The impact of catastrophe events in the third and fourth-quarter of 2018 significantly dented the 2018 underwriting result for Bermuda-based reinsurer PartnerRe, with the firm recording a net loss of $132 million for the year.
The $132 million net loss compares with net income of $218 million in 2017, and is driven in part by losses of $386 million related to Typhoons Jebi and Trami, Hurricanes Florence and Michael, and the California wildfires.
Net realized and unrealized investment losses on fixed maturities and short-term investments of $376 million also hit the firm’s 2018 result, although this was somewhat offset by net foreign exchange gains of $119 million.
For the fourth-quarter of 2018, PartnerRe has reported a net loss of $32 million, down from net income of $72 million in the final quarter of 2017.
A $282 million catastrophe loss bill driven by Hurricane Michael and the California wildfires had a significant impact on the firm’s Q4 result, although the reinsurer states this was somewhat offset by net realized and unrealized investment gains on fixed maturities and short-term investments of $31 million, and net foreign exchange gains of $66 million.
The company’s Chief Executive Officer (CEO), Emmanuel Clarke said: “The third and fourth quarters of 2018 were active periods of catastrophic loss events which impacted the Company’s Non-life combined ratio. In the face of another year of above normal insured catastrophic loss activity for the industry, PartnerRe was able to deliver once again a profit, excluding the volatility of our investment grade fixed income portfolio and the foreign exchange impact, thanks to our diversified and profitable book of business and our gross-to-net strategy.”
As a result of the catastrophe events, PartnerRe’s non-life segment recorded an underwriting loss of $67 million in Q4 and $47 million for the full-year, and a combined ratio of 108.7% and 101.9%, respectively.
The Property and Casualty (P&C) unit recorded a combined ratio of 120.1% in Q4 and 108.7% for the full-year, with catastrophes having a 40.6 and 15.1 percentage point impact, respectively.
Non-life net premiums written increased slightly (1%) in Q4, driven mainly by a 14% increase in the P&C segment, somewhat offset by a 11% decline in the Specialty segment. For the full-year 2018, non-life net premiums written expanded by 11% as a result of 15% growth in its P&C segment, as well as a 5% increase in the Specialty sector.

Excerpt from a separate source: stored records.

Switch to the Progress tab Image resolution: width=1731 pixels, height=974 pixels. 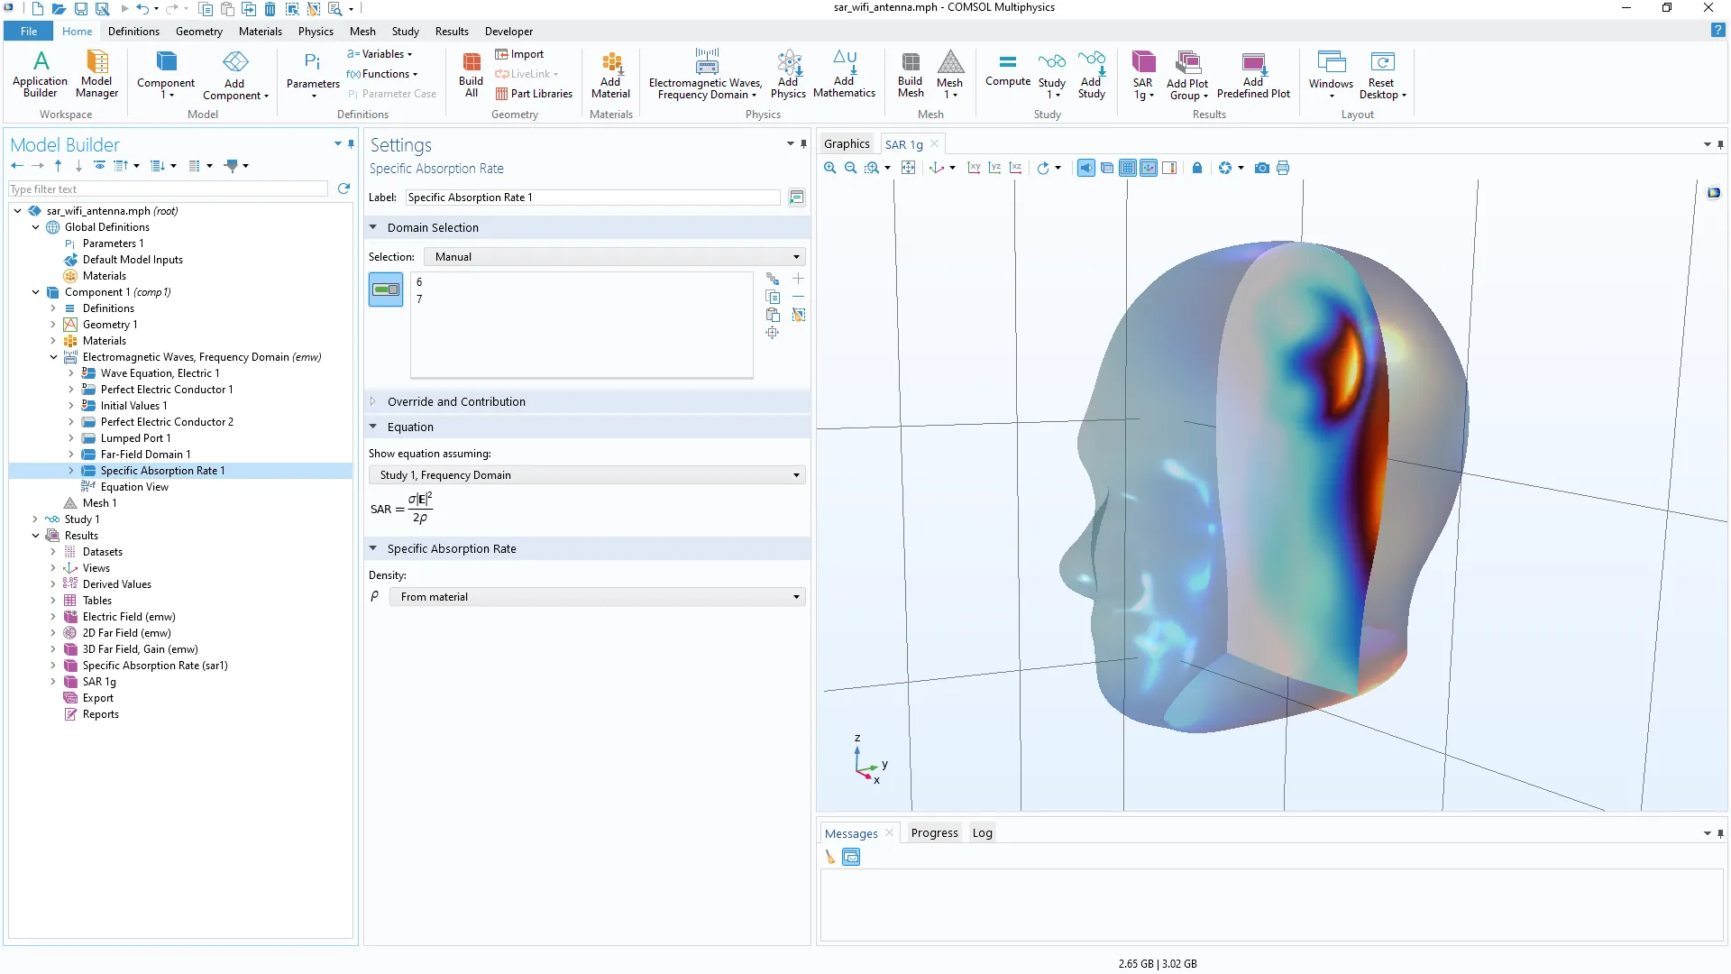(934, 833)
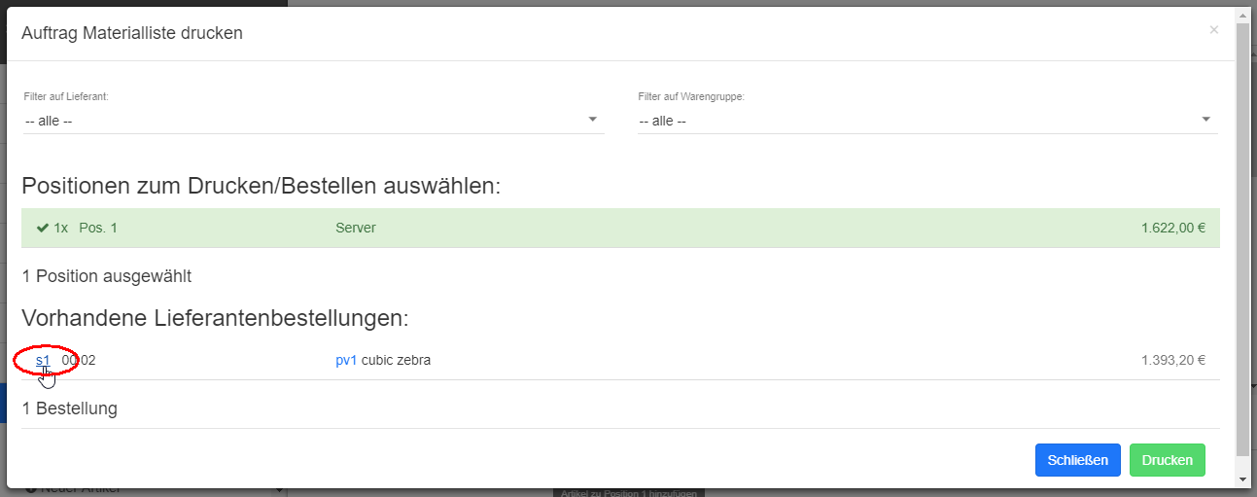Click the 1.622,00 € position price
The height and width of the screenshot is (497, 1257).
[1172, 229]
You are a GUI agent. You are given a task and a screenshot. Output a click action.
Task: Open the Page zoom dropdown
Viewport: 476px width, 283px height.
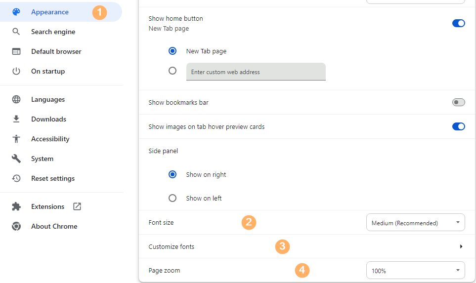pos(415,271)
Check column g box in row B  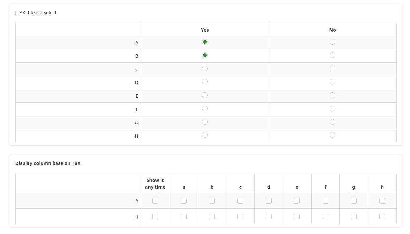(354, 217)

The reinsurer’s Life and Health segment also recorded net premium written growth in both Q4 and the full-year 2018, of 21% and 25%, respectively. The unit recorded an allocated underwriting gain of $15 million in the fourth-quarter of 2018, and a gain of $86 million for the full-year.
PartnerRe’s net investment income hit $104 million in the fourth-quarter and increased by $14 million for the full-year 2018.
Looking forward, Clarke underlined an expectation of further margin improvement in 2019.
“We are seeing increasing opportunities to deploy our capital at our target return across our portfolio and the 2019 year has started on a positive note, with strong execution at the January renewals where we reported double-digit year-on-year growth in Non-Life premium production with improved margins across several classes and geographies.
“With further improvement in margins expected throughout the year, I am confident that we will continue to build on these achievements, alongside our expected continued growth in Life and Health and improved income generation in our Investments portfolio, to deliver solid returns to our shareholder in 2019,” said Clarke.